Dudley Council's new School Standards Report for primary and secondary schools shows outcomes for looked after children have fallen by ten points from 38 in 2014 to 28 in 2015.

The gap between the achievements of looked after children and other school pupils has also "widened considerably" from 19.2 points in 2014 to 32.6 in 2015, the report shows.

Councillor Paul Brothwood, leader of Dudley's UKIP group, said: "To see the performance of looked after children fall dramatically over 12 months highlights a failure in the system.

“These are the borough's most vulnerable children and the council has a duty to protect and develop them."

Councillor Peter Miller said: "The results are appalling and the figures are getting worse each year. Something has got to be done."

The report, which was presented to Dudley's cabinet on Wednesday (February 10), also states the borough is behind the national average despite improvements in the proportion of Dudley children achieving a good level of development at early years.

In Key Stage One, standards are up but in 2015 national levels improved at a higher rate leaving Dudley in line or slightly below national levels except at level three.

Girls also continue to outshine boys - in maths for the first time; and the gap continues to widen for reading and writing. There's also still a gap between pupils eligible for free school meals and others (particularly boys).
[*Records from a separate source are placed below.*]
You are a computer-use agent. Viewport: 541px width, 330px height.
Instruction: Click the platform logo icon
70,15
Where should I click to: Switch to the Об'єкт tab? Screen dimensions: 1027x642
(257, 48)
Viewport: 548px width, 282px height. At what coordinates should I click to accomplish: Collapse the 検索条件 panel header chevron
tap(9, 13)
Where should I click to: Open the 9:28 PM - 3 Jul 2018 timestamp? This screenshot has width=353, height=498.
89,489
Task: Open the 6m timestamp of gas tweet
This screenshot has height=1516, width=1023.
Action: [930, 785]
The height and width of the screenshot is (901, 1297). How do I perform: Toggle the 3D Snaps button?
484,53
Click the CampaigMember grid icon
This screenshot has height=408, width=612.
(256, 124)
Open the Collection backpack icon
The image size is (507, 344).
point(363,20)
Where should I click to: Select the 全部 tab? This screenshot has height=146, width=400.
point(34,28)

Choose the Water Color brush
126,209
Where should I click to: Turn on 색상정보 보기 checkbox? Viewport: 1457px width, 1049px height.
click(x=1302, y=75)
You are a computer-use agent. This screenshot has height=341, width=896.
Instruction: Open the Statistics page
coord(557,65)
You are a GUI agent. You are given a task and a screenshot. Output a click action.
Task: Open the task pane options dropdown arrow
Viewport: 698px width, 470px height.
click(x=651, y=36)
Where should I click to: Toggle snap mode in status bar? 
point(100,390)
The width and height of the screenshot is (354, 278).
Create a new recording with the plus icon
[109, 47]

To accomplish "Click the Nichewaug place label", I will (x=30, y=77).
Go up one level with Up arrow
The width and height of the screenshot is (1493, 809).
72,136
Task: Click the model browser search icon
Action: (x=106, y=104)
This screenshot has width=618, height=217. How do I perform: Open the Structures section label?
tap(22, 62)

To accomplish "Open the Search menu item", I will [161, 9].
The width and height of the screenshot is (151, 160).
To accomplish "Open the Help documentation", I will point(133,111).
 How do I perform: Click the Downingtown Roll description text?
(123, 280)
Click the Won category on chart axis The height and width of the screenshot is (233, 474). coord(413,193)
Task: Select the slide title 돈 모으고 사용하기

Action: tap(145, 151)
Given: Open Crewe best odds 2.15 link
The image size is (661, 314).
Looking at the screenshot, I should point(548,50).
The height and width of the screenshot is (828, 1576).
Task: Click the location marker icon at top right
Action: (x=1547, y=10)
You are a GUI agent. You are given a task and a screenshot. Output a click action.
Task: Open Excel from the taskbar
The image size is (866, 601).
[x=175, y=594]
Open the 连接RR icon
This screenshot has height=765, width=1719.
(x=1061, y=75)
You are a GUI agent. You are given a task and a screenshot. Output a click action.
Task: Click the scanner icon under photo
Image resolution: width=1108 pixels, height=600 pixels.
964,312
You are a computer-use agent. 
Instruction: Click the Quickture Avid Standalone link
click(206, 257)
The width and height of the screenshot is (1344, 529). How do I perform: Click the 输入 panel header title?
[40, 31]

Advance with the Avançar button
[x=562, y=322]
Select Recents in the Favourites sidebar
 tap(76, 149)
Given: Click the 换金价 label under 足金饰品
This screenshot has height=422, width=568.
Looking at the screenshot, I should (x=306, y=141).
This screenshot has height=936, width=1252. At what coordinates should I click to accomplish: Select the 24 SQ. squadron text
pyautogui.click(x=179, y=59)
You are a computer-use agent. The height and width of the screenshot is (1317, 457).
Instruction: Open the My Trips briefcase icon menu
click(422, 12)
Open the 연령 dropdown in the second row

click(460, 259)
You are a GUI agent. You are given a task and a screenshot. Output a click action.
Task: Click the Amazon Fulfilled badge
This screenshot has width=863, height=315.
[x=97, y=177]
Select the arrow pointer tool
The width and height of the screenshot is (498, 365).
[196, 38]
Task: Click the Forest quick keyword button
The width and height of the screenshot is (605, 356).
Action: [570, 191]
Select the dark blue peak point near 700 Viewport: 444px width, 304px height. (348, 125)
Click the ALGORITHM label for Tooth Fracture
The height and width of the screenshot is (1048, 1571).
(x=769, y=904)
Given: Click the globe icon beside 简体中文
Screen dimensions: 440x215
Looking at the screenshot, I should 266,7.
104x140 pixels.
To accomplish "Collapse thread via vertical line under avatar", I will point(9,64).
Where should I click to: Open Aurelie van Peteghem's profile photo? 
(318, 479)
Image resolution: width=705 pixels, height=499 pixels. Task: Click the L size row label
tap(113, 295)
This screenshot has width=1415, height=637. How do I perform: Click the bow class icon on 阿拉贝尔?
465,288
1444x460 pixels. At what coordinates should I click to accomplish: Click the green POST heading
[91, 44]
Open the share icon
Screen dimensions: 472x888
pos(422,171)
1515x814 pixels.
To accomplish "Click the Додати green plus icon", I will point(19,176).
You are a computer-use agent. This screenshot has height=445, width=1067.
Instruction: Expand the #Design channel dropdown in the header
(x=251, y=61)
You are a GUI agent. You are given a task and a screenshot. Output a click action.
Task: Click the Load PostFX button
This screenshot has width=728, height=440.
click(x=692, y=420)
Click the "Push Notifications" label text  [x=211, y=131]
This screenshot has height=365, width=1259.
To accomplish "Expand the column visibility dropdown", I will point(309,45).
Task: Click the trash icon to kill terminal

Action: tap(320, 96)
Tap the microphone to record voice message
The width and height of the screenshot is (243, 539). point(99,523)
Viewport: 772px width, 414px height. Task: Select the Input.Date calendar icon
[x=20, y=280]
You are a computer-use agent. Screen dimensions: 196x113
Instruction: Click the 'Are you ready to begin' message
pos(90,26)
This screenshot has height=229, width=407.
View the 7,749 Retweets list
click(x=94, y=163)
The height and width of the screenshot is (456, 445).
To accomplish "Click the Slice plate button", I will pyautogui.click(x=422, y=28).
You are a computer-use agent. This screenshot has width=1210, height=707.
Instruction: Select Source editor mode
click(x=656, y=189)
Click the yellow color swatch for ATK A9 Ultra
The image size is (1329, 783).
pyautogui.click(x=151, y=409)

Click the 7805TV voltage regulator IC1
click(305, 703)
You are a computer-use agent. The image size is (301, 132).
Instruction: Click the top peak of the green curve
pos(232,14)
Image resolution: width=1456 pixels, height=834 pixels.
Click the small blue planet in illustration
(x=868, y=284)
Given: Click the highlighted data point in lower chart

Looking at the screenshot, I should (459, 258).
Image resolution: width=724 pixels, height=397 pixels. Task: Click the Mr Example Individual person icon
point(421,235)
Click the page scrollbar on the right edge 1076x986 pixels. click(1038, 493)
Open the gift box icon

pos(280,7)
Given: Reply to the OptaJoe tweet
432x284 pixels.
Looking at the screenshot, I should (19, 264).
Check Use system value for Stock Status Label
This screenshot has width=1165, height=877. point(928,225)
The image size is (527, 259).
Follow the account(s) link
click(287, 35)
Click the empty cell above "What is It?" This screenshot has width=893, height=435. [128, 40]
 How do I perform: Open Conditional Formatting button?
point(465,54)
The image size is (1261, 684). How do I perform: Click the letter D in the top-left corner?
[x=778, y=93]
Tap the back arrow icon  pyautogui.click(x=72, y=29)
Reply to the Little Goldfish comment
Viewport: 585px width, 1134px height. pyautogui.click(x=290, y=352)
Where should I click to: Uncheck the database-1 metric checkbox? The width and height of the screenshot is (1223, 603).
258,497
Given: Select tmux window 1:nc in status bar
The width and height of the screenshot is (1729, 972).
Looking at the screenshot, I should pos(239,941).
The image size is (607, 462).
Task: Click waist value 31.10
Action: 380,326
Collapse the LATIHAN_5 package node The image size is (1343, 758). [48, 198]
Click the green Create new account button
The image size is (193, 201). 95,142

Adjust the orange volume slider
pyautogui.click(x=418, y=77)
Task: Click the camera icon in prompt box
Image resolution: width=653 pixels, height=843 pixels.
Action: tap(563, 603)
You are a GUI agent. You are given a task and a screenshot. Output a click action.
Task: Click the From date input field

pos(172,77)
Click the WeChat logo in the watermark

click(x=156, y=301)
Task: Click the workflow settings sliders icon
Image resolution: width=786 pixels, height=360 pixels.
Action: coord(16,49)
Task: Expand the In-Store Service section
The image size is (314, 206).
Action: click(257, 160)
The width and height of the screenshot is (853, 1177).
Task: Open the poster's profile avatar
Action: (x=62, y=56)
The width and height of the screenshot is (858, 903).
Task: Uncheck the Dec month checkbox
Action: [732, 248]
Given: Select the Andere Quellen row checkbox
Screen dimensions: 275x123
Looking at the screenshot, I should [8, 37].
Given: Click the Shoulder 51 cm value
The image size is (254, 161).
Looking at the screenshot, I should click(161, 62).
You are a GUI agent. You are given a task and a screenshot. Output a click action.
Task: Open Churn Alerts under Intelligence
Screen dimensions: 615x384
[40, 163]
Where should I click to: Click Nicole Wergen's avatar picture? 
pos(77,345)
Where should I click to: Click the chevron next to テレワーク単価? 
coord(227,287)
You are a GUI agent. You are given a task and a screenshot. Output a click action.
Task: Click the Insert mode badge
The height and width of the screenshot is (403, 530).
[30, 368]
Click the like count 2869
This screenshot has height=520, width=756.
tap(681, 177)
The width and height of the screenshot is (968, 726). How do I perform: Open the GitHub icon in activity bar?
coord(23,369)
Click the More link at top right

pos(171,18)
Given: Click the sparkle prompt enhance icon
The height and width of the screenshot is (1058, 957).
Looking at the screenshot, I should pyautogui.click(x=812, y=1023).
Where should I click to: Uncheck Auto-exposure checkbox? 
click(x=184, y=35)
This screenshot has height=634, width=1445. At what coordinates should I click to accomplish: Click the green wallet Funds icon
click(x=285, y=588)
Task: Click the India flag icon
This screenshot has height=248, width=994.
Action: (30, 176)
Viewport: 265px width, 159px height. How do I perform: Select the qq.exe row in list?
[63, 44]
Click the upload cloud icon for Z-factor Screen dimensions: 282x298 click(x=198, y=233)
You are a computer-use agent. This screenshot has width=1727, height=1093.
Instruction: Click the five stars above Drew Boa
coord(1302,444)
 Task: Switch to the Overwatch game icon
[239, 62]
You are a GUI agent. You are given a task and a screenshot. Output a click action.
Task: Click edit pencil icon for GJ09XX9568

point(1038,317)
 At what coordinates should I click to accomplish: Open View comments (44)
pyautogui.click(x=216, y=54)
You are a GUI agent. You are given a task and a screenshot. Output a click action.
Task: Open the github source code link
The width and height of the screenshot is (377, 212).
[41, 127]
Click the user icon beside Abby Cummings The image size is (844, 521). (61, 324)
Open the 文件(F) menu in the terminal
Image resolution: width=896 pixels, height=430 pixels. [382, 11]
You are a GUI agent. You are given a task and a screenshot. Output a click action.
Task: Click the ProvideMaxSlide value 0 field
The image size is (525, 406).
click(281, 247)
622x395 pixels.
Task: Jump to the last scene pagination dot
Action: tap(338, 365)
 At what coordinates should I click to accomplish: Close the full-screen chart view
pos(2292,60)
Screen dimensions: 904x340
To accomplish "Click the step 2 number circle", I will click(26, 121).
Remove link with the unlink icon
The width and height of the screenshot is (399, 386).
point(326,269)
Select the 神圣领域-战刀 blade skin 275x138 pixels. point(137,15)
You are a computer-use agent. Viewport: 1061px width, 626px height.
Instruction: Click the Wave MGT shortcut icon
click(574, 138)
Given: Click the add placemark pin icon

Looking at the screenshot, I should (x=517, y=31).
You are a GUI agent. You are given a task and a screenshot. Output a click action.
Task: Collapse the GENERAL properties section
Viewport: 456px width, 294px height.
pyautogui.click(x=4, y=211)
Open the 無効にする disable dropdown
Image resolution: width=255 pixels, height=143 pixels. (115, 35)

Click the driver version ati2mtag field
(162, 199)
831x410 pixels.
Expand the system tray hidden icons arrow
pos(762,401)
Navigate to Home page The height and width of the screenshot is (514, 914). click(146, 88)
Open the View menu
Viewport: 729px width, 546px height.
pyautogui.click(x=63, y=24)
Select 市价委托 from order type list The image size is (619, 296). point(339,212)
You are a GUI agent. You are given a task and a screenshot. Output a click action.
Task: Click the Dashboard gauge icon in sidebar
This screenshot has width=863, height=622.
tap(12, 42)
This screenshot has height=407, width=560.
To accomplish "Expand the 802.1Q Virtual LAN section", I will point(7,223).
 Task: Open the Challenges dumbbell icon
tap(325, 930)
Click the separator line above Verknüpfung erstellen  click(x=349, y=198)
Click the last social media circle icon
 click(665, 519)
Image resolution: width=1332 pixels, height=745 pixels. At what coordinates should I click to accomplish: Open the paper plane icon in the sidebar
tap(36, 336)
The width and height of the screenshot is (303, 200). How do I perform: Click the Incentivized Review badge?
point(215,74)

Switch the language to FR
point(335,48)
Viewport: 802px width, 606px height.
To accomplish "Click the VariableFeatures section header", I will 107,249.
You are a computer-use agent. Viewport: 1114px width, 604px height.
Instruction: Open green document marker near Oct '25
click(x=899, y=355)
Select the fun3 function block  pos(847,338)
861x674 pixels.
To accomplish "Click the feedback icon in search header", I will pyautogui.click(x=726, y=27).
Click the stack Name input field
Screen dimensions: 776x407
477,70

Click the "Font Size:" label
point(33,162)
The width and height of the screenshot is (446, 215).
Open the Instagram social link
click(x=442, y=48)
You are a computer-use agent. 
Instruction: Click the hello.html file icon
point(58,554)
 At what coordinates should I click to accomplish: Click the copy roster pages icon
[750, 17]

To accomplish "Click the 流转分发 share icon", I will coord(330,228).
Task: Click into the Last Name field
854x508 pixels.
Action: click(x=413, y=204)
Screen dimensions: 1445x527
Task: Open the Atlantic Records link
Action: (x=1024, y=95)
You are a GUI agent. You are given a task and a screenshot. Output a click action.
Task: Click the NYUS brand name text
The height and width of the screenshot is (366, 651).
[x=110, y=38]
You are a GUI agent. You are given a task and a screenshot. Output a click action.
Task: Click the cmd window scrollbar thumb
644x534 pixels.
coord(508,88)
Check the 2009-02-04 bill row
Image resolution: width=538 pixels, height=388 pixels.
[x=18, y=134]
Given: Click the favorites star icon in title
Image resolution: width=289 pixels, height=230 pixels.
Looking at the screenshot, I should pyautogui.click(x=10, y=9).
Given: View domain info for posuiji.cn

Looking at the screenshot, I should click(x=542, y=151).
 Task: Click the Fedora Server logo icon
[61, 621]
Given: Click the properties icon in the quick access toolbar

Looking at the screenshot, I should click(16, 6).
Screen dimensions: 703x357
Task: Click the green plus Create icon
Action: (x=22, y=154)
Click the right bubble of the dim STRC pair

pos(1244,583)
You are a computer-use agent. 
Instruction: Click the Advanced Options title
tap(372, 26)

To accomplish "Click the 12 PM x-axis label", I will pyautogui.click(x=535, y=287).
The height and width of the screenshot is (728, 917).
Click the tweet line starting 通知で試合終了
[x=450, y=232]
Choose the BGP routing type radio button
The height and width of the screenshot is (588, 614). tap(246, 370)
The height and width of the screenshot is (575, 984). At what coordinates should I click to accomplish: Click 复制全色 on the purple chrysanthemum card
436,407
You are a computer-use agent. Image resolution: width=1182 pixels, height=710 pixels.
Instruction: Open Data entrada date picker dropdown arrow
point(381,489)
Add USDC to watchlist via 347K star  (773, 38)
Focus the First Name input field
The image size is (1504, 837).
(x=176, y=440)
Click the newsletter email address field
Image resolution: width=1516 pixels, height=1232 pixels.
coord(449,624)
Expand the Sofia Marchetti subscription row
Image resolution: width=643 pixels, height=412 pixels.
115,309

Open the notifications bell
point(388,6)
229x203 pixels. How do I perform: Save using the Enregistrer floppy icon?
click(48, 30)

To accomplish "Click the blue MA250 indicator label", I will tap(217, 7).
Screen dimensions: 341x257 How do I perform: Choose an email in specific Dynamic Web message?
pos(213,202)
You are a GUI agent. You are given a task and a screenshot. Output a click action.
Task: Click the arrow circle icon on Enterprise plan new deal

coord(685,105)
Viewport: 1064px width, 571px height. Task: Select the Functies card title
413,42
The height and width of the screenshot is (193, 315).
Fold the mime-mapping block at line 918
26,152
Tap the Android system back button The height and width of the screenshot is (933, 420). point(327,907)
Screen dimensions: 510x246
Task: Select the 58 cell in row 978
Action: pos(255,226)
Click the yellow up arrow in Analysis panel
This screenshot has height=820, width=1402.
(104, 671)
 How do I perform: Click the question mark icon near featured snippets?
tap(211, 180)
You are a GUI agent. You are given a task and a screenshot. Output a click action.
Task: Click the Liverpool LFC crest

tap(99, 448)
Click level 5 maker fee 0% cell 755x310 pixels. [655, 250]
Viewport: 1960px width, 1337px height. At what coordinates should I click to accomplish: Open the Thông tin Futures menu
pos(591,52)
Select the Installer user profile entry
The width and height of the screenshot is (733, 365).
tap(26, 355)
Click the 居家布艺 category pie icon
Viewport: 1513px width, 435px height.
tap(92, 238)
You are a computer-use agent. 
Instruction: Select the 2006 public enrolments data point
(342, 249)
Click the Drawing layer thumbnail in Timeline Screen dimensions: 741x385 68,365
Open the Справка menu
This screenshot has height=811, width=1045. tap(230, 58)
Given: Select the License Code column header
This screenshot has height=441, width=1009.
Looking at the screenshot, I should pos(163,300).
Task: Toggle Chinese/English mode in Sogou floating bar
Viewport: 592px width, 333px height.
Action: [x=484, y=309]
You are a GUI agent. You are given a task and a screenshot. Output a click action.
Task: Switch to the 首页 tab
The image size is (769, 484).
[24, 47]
In Key Stage Two - attainment in 2015 was similar to that nationally and exceeded the regional average but girls outperform boys in all areas apart from maths.

And in Key Stage Four - the gap has widened for two years between Dudley schools and their national and statistical neighbours (local authorities with a similar profile) - and the borough's results have fallen quicker, with the report noting "progress in maths from the end of the primary phase to the end of the secondary phase is particularly poor".

Councillor David Vickers said: "These figures are disappointing. We need to get our children up to speed nationally. We're quite good compared with our neighbours but it's nationally that we're dropping behind and we need to boost that."

Councillor Ian Cooper, Dudley's cabinet member for children's services, said: "There's much to do but there's also much to be encouraged about.

"We are improving as an authority on achievement and attainment but so is everybody else; we need to keep on with the improvements nationally - that's one of our challenges."

He said there was "no excuse" for the attainment gap between girls and boys, and added: "To move forward all young people need to achieve their best."

Cllr Cooper said the authority also aims to ensure "good and outstanding schools are spread even more profusely across the borough so everybody has access to good schools" as in Dudley the proportion of pupils attending good or better primary and secondary schools is 77.6 per cent - compared to the national average of 81.4. While the number of students attending outstanding secondary schools is 19.5 per cent compared to 25.3 per cent nationally.

Cllr Cooper added: "Our schools are very good at getting to good but good isn't good enough - we need to move from good to outstanding and set the highest possible aspirations for our children and young people."

Ofsted has just finished a four-week inspection of the council's children's services department and a new report is expected within six to eight weeks.

Cllr Brothwood said: "Unfortunately failings identified by Ofsted in the last report went unaddressed for three years. I hope this is changing. We don't want another lot of results that we are failing."